Q : Although not so much present in your oil paintings, trompe l'oeil is a dominant subject in your works. Tell us about its importance to you.
A : Trompe l'oeil is less important to me than my fine art. Trompe l'oeil doesn't allow the same self expression that fine art can, and I regard it as more decorative painting. If trompe l'oeil is important to me, it's mainly because of the technical challenge. I do enjoy painting them, but not as much as fine art.
Q : When you are contacted to develop a mural and the client asks for an opinion on the theme, which one is your favourite ?
A : I don't have a favourite theme. One of the most important aspects in this case, is to marry the mural with the physical architecture of the site. These are basically logistical problems to overcome, rather than themes. Most of the time the clients have a fairly good idea of what they would like to see.
Q : From the themes that you paint, which ones permit you to better trick the eye ?
A : Anything with a short focal length, that is, anything that doesn't extend too far in front or behind the surface of the wall, such as a carved relief, niche etc. Unfortunately most people want to look out onto open vistas, which automatically makes it less effective as a trompe, but more effective in creating the feeling of space.
Q : What are the biggest challenges when developing a trompe l'oeil mural, namely when first making the project and when painting ?
A : Quoting is by far the hardest thing for me to do. Often clients can have unrealistic expectations of what can work and from my point of view I won't paint anything unless it could exist in real life.
For example, someone may want stairs leading down to a beach, but from the viewpoint I may work out that the stairs would not be visible at all. In that case.
Once a plan is drawn up, the hard part is to make the painting look realistic, which is the same for every realist artist.
Q : Alternating between murals, canvases and mediums is like an escape valve ?
A : I no longer paint murals, and have for the past 5 years concentrated on fine art. I found working with clients and asking for money was very stressful for someone like me who is not business minded at all. So yes, painting fine art is like a big escape!
Q : When not painting a trompe l'oeil, what are your preferred subjects ?
A : Subjects vary greatly. Many are inspired by dreams or observations about life, while others are purely technical experiments. They nearly all involve people.
Q : Can we expect the development of projects in the future which will surprise the viewers ?
A : I hope so, but only in the area of fine art. Painting the same subject more than once would be tedious and boring for me, so I'm always looking for something new to paint. As fine art allows me to express myself more freely, this should give me more opportunity to be surprising.
Q : During your earlier development as an artist what technical challenges were hardest to surpass ?
A : Linear perspective, light & colour and how they relate to each other, all of which are important in creating atmosphere, which is my main concern.
Q : Do you consider that entering the business world of art proved a difficult task, namely the acceptance from galleries and getting your work known ?

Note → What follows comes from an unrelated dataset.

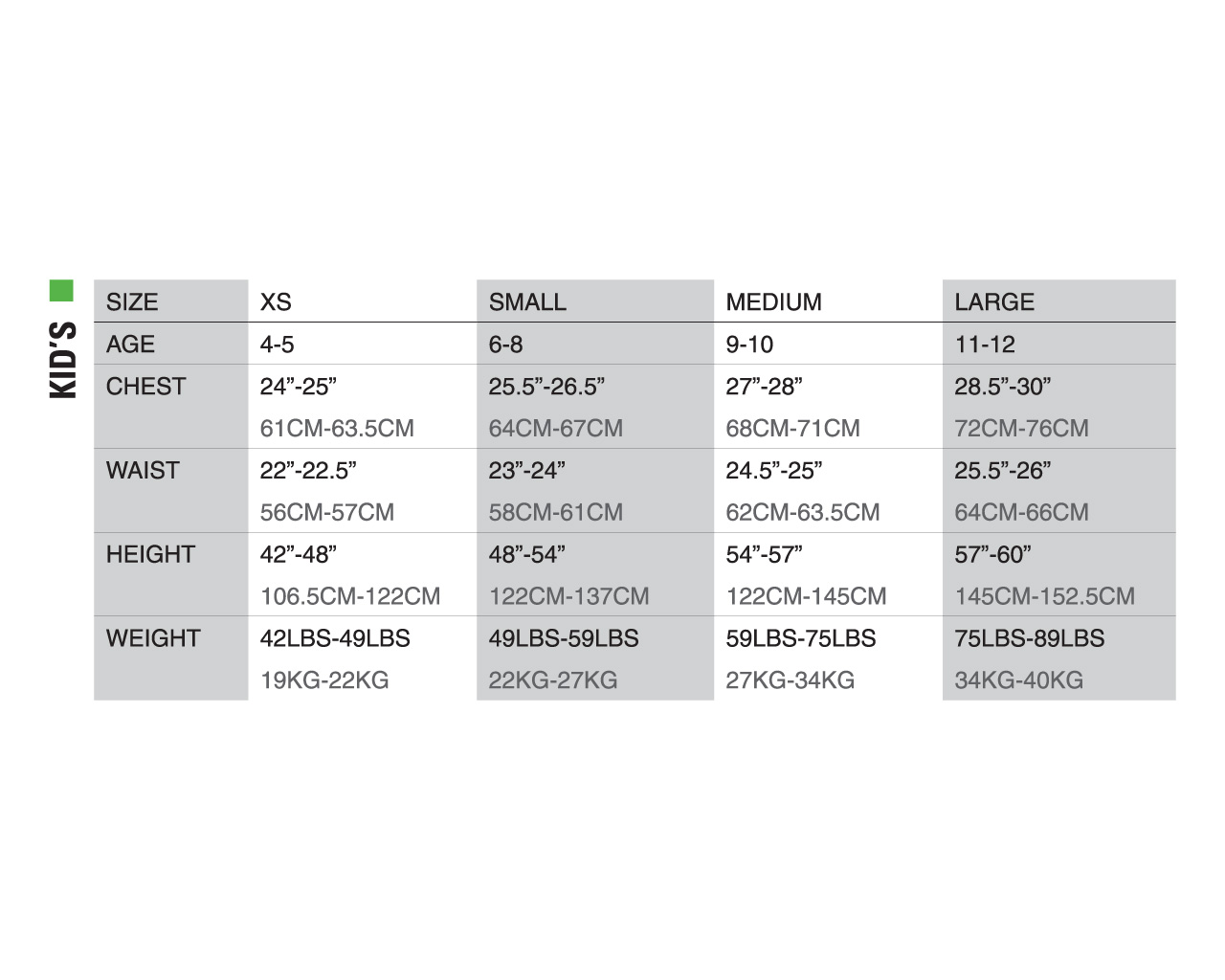This screenshot has width=1225, height=980.
Task: Select the LARGE size column header
Action: [994, 301]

A : In the 1980s I think it was difficult for any realistic artist to be accepted by galleries as most of the art around that time was abstract expressionism, although personally I stumbled into a couple of galleries fairly easily. The financial side was always difficult. After a 15 year period of painting mostly murals, I decided to get back into the gallery system and was very fortunate to come across a gallery owner who knew and liked my work. Since then, I am able to be a hermit in my studio without having to think about the business and marketing side of my art.